Among 10,389 drug initiations in 9541 patients with PsA, RA, or AS, and available HbA1c values, HbA1c was ≥7 at baseline in 254 (35%) TNFi initiations, 361(37%) MTX initiations, and 2144 (50%) metformin initiations. Median HbA1c change was - 0.35 (IQR -1.10, 0.30) after TNFi initiation, - 0.40 (IQR -1.20, 0.30) after MTX initiation, and - 0.80 (IQR -1.60, - 0.10) after metformin initiation. In adjusted analyses, TNFi initiators had less of a decrease in HbA1c compared to MTX initiators (β 0.22, 95% CI: 0.004, 0.43), = 0.046. Metformin initiators had a significantly greater decrease in HbA1c than MTX, β - 0.38 (95% CI: - 0.52, - 0.23), < 0.001. Glucocorticoid use was not accounted for in the models.
HbA1c decreased with TNFi initiation or MTX initiation. Reductions in HbA1c after initiation of a TNFi or MTX are about half ( 0.4 units) the decrease observed after initiation of metformin.
确定启动肿瘤坏死因子抑制剂(TNFi)或甲氨蝶呤是否能改善同时患有糖尿病(DM)的银屑病关节炎(PsA)、类风湿关节炎(RA)或强直性脊柱炎(AS)患者的糖化血红蛋白(HbA1c)水平。

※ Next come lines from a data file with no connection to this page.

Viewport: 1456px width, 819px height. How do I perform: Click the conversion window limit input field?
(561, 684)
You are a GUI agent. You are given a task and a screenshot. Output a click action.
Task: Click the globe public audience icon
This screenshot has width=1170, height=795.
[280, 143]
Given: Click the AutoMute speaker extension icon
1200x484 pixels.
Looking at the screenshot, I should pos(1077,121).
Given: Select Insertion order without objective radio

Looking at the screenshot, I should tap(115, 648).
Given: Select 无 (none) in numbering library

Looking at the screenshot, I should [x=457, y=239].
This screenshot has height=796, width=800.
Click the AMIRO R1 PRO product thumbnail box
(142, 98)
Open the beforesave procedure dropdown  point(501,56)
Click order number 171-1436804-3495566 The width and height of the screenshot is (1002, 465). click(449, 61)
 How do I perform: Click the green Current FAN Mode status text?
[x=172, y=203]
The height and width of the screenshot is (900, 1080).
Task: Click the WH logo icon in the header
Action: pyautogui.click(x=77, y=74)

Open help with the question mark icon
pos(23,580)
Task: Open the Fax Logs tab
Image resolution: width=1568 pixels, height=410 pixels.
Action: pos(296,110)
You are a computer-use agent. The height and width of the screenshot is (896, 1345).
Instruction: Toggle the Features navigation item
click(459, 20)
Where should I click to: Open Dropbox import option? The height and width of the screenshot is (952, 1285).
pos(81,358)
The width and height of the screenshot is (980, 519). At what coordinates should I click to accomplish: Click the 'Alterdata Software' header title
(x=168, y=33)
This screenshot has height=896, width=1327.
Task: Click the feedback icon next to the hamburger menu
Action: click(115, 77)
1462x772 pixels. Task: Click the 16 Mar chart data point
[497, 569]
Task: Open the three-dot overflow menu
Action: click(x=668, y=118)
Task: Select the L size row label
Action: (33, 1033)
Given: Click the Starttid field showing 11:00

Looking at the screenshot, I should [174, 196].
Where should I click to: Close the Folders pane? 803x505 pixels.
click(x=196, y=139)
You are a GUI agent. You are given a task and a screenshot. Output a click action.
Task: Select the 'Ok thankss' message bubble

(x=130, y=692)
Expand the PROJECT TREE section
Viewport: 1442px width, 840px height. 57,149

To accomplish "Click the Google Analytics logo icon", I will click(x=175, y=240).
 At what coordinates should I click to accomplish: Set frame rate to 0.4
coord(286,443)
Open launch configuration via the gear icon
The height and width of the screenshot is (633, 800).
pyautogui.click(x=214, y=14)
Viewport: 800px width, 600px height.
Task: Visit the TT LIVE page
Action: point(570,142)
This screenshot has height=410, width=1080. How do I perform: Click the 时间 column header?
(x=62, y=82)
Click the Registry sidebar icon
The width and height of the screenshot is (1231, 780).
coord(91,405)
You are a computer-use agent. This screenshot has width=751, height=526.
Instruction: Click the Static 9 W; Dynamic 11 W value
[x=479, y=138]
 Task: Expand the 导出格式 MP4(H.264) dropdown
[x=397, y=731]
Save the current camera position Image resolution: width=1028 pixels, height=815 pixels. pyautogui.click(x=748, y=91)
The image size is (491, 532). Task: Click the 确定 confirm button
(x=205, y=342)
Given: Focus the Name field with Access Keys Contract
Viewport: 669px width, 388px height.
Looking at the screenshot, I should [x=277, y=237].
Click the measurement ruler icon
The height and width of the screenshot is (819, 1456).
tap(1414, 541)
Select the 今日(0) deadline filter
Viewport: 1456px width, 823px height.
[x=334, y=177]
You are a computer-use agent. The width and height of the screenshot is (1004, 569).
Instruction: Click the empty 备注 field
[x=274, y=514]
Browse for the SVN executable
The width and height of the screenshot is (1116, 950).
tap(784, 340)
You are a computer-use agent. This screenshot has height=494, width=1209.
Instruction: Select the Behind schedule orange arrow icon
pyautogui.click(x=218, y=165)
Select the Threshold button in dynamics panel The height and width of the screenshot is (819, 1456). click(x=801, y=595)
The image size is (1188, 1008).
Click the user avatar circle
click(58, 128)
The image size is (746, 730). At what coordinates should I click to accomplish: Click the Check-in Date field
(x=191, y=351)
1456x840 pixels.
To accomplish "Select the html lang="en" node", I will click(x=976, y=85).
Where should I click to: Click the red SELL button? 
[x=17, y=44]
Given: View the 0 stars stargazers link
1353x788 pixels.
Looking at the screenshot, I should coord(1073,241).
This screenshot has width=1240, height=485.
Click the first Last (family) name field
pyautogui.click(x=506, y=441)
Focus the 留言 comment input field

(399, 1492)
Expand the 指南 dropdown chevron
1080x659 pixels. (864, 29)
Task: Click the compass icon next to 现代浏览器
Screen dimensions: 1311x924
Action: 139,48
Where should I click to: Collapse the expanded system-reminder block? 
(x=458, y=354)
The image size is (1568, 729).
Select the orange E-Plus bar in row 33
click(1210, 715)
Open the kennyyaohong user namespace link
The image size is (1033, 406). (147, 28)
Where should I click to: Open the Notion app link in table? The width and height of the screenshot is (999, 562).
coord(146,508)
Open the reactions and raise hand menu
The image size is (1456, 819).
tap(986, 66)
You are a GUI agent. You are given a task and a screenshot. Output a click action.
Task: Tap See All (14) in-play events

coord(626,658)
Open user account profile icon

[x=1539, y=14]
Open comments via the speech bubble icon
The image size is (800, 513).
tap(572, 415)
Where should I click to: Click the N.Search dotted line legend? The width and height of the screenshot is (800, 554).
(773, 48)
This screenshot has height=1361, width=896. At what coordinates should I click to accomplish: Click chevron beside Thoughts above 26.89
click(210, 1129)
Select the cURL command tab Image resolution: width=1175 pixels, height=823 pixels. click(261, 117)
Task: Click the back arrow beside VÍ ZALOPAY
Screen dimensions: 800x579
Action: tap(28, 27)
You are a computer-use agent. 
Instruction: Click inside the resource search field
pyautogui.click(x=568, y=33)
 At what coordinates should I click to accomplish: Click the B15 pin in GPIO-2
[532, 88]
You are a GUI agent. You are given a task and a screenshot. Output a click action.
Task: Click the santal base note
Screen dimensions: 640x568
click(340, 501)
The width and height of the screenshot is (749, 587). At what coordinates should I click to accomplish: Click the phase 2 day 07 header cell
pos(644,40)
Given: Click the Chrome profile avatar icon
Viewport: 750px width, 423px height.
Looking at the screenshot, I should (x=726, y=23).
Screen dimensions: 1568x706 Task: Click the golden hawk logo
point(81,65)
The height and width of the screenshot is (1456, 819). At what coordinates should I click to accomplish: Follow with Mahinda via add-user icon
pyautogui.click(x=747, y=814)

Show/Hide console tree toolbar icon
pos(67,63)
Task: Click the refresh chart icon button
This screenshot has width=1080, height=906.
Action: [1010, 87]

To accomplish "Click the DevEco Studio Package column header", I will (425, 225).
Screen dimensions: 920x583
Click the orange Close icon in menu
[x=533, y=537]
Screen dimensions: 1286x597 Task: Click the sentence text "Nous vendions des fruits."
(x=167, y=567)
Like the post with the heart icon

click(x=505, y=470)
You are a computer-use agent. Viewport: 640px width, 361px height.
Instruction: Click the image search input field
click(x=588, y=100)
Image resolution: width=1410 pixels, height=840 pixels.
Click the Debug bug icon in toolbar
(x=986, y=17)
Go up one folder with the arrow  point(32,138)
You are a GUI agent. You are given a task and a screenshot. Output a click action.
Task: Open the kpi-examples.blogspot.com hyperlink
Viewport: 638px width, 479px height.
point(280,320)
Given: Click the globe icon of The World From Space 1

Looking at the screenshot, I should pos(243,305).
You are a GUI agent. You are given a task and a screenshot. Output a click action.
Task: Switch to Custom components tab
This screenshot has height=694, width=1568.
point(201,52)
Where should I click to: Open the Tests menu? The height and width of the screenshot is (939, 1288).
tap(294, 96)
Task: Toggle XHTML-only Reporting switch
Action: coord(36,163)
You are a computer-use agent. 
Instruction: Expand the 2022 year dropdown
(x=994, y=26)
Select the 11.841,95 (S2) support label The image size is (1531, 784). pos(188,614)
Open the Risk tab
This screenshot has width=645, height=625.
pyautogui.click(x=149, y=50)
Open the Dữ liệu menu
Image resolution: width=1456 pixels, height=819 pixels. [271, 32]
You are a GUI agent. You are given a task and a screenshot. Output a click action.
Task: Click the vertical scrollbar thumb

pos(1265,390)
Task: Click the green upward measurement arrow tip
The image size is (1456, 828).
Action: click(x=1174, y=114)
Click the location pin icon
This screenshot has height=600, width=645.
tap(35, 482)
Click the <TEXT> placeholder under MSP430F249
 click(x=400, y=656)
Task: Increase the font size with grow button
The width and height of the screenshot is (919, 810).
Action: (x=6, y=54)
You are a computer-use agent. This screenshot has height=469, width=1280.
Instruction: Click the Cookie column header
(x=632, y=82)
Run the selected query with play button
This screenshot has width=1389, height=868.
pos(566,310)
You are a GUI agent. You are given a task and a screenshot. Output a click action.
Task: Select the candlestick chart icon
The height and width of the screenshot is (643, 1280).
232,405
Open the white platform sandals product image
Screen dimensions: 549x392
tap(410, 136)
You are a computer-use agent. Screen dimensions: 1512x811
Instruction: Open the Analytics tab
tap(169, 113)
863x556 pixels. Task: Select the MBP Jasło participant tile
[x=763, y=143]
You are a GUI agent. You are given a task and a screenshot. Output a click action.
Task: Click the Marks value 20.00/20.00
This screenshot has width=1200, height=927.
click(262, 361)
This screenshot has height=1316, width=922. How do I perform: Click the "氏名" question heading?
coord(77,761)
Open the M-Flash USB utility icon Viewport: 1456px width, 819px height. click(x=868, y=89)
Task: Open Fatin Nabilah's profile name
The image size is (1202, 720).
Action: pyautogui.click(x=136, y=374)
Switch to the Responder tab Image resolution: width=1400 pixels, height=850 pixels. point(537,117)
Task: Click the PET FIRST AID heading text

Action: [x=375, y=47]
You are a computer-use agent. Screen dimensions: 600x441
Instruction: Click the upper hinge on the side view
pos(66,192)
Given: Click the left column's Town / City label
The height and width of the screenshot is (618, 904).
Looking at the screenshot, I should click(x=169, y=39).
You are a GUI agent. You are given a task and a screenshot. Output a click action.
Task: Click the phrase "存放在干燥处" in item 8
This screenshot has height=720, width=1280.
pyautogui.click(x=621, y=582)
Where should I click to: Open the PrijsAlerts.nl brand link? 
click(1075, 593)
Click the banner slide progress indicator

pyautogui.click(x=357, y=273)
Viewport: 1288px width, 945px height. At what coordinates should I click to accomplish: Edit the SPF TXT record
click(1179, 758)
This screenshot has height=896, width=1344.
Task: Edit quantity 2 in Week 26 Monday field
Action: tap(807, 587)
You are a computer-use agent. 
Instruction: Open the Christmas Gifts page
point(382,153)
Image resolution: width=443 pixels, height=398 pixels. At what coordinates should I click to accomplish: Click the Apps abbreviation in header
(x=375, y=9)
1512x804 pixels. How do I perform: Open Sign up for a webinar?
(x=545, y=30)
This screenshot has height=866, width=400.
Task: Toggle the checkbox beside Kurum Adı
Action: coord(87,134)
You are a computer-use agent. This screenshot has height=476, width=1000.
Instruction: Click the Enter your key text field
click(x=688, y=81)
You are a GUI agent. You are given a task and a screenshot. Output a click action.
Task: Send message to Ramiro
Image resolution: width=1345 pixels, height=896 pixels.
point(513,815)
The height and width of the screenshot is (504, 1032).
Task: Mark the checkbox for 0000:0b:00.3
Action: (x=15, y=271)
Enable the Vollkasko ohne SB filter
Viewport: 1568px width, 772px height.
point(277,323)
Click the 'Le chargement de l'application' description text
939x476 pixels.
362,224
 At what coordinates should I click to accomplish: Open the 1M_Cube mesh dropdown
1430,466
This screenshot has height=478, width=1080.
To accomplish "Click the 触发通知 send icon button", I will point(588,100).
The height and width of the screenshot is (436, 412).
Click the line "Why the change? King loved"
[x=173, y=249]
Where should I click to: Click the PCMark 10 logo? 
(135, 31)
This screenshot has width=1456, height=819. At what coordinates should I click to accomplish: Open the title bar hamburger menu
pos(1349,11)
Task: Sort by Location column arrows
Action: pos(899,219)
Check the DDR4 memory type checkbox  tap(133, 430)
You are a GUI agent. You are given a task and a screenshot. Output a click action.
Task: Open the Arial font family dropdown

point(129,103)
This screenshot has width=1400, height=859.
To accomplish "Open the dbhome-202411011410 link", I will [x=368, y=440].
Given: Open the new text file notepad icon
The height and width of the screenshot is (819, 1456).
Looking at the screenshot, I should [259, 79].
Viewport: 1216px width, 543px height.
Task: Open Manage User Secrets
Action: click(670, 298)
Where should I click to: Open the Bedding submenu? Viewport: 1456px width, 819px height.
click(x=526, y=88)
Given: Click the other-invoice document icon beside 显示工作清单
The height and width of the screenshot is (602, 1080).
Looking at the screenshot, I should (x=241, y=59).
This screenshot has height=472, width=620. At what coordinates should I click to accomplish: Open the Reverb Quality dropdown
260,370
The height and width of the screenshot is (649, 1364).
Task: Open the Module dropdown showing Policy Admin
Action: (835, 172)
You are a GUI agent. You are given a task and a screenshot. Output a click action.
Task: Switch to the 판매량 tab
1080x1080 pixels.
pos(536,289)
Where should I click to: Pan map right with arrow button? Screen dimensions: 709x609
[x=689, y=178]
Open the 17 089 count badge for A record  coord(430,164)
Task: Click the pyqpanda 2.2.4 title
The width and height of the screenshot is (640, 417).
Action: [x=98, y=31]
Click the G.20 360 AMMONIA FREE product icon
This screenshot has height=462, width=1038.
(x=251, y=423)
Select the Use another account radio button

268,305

在Optum的去识别化临床信息学数据集市数据库(一个行政索赔数据库)中进行了一项回顾性队列研究,使用2000年至2014年的数据。识别出患有PsA、RA或AS且患有DM(由ICD - 9 - CM编码定义)和/或HbA1c≥7%,新启动TNFi、甲氨蝶呤(MTX)或二甲双胍(阳性对照)的患者。计算药物启动后HbA1c的变化。使用Wilcoxon秩和检验和调整潜在混杂因素的线性回归模型评估药物之间HbA1c变化的统计学差异。
在9541例患有PsA、RA或AS且有可用HbA1c值的患者中进行的10389次药物启动中,254例(35%)启动TNFi、361例(37%)启动MTX和2144例(50%)启动二甲双胍的患者在基线时HbA1c≥7%。启动TNFi后HbA1c的中位数变化为 - 0.35(四分位间距 - 1.10,0.30),启动MTX后为 - 0.40(四分位间距 - 1.20,0.30),启动二甲双胍后为 - 0.80(四分位间距 - 1.60, - 0.10)。在调整分析中,与启动MTX的患者相比,启动TNFi的患者HbA1c降低幅度较小(β 0.22,95%置信区间:0.004,0.43),P = 0.046。启动二甲双胍的患者HbA1c降低幅度明显大于MTX,β - 0.38(95%置信区间: - 0.52, - 0.23),P < 0.001。模型中未考虑糖皮质激素的使用情况。
启动TNFi或MTX后HbA1c降低。启动TNFi或MTX后HbA1c的降低幅度约为启动二甲双胍后观察到的降低幅度的一半(约0.4个单位)。